*** EXERCISE MATERIALS ***

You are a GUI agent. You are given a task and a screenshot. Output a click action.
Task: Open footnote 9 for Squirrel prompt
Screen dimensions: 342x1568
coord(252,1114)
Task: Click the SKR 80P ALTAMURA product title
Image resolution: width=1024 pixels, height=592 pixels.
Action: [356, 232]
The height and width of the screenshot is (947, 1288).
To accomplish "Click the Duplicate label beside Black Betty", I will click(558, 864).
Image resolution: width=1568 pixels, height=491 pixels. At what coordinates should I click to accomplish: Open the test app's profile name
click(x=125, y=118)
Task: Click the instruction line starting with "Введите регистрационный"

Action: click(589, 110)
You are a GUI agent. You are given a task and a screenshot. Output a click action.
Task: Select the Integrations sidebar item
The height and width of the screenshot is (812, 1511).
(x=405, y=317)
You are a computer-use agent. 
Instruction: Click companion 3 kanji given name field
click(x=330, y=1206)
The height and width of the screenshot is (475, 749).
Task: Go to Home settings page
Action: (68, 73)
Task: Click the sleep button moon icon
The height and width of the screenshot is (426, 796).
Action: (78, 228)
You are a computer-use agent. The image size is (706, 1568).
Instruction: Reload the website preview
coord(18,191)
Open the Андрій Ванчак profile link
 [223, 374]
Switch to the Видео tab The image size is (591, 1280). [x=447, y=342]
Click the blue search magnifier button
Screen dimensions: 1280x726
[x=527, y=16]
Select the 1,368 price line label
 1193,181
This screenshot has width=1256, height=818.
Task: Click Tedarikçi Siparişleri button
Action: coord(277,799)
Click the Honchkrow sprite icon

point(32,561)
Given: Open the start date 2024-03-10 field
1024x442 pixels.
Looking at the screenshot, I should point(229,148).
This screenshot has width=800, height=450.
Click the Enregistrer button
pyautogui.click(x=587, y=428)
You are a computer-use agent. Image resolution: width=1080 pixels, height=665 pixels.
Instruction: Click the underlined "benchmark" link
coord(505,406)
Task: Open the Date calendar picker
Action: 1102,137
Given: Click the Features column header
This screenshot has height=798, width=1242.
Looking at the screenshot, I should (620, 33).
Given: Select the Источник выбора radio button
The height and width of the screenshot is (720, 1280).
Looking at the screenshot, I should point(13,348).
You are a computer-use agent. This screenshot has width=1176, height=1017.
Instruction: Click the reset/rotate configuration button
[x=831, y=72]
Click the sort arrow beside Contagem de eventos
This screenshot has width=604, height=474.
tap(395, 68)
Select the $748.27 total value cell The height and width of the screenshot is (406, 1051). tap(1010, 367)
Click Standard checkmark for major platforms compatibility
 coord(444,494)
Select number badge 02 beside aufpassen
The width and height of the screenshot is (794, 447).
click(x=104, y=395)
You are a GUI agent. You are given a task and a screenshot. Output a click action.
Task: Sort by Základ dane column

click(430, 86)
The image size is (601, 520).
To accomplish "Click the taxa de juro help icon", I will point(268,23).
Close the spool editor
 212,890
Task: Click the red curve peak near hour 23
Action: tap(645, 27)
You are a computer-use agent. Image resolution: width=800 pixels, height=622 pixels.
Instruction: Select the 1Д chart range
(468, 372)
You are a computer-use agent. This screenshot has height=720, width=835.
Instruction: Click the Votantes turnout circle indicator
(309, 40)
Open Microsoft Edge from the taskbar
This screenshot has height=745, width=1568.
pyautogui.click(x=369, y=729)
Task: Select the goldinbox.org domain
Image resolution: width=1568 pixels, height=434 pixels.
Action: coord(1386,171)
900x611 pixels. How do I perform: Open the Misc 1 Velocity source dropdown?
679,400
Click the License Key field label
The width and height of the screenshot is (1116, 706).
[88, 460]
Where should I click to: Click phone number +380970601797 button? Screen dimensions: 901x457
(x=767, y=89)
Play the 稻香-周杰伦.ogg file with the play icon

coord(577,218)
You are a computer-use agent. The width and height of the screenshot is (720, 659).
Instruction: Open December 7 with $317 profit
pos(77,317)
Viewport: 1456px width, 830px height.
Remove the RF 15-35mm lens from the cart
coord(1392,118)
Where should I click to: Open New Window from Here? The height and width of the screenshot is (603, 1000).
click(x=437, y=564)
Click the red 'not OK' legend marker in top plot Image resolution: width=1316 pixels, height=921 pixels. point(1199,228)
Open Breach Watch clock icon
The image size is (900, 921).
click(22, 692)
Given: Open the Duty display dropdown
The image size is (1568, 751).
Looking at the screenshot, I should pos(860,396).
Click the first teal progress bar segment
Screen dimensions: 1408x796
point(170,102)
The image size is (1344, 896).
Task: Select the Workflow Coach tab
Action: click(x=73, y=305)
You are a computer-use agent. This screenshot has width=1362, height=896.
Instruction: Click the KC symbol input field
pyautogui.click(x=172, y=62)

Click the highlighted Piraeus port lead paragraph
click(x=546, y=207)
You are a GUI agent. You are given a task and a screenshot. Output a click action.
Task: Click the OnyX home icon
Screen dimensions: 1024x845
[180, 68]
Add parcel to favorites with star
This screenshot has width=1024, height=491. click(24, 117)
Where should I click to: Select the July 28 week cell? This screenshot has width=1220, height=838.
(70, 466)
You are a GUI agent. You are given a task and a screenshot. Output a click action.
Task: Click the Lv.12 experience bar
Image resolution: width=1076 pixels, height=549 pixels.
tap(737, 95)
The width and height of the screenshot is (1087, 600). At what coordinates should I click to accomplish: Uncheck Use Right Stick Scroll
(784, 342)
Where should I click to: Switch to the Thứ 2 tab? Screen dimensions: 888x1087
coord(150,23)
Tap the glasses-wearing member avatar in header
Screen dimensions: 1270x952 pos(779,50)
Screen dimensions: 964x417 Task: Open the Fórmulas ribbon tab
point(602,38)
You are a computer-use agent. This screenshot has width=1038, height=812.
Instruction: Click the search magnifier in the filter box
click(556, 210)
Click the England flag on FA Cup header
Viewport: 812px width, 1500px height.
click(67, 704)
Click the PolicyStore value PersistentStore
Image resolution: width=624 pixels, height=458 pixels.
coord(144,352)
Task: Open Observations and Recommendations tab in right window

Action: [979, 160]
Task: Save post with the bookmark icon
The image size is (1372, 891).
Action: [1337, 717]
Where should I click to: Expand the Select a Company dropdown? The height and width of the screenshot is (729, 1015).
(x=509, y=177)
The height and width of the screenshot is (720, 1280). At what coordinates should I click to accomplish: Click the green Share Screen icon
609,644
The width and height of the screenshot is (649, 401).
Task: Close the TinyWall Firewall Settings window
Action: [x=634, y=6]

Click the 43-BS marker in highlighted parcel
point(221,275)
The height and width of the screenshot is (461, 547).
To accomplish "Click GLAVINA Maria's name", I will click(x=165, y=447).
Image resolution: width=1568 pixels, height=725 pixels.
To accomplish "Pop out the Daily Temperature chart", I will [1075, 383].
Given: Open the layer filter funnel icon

*** End of EXERCISE MATERIALS ***

--- EXERCISE DETAILS ---
All lines of the records above with the word "beside" in them are to be copied.

--- WRITTEN ANSWER ---
To accomplish "Click the Duplicate label beside Black Betty", I will click(558, 864).
Click the sort arrow beside Contagem de eventos
Select number badge 02 beside aufpassen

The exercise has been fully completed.